どこか温かさがあったのに、2人が私を見る視線は異質なものを見るように冷たく変わった。
「真希って、俺のこと好きじゃなかったって事?」
困惑した表情を浮かべる祐司の問いかけに私は言葉に詰まる。
彼のことを気が合う人として好きだと思って結婚したい気持ちがあった。
しかし、今は人としても彼の事が嫌い。
「そう、なるのかな」
突然、頬に痛みを感じて私は驚く。
目の前には私を引っ叩いて涙を流す原香澄の姿があった。
「最低! 騙してたの? ゲイがカモフラージュ婚するようなものよね」
ジンジンする頬を手で押さえながら、鬼のような形相をした彼女を見た。
私は勘違いしていた。彼女は祐司の母親であって、私の母親ではない。
口でなんと言おうと自分がお腹を痛めて産んだ息子が大事。
「そうですね。香澄さんのおっしゃる通りです。私と息子さんが結婚しなくて良かったですね」
私は歯を食いしばり泣くのを我慢して、カバンを抱えながら外に出た。
追いかけても来ない原親子はある意味事故物件の私と結婚しなくて済んでほっとしているのだろう。

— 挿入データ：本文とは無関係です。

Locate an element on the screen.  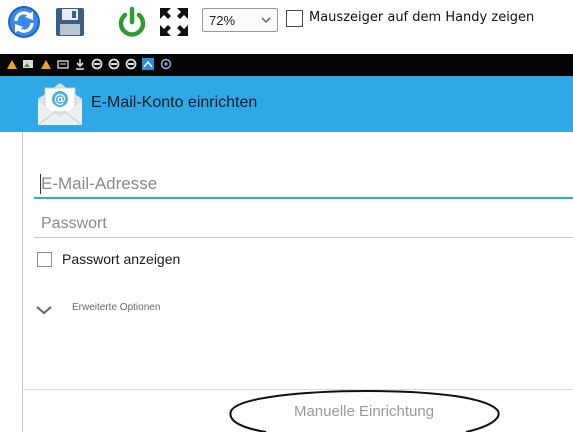
image-notification-icon is located at coordinates (28, 64).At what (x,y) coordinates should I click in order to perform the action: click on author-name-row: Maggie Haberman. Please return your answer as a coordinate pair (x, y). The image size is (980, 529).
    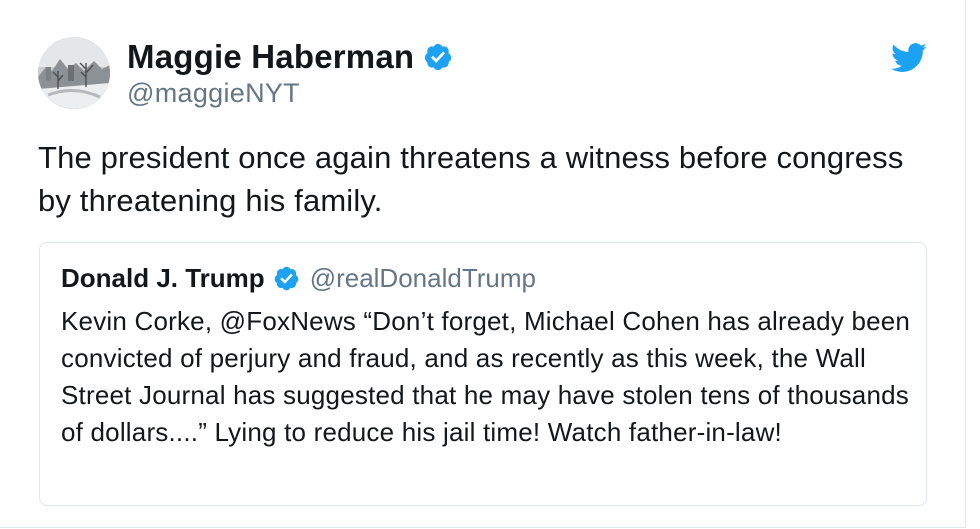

私は雪がシンシンと降り積もる寒い街をひたすらに歩いた。
原親子と関わった事で、23歳で定職も失ったのに私が加害者にされてしまった。おかしな情に流されず、しっかり復讐をすれば良かった。
私は気が付けば光に吸い寄せられるように、ススキノまで歩いて来ていた。
夜の街は明るい。そして、私の正体も知らず声をかけてくるキャッチに辟易する。
「質屋?」
私は自分がお金を持ってない事に気が付き、質屋に入った。
「これ、幾らになります?」
祐司が私に買った芸能人も婚約時に買うブランドものの婚約指輪200万円。
やっと今、これを売る気になれた。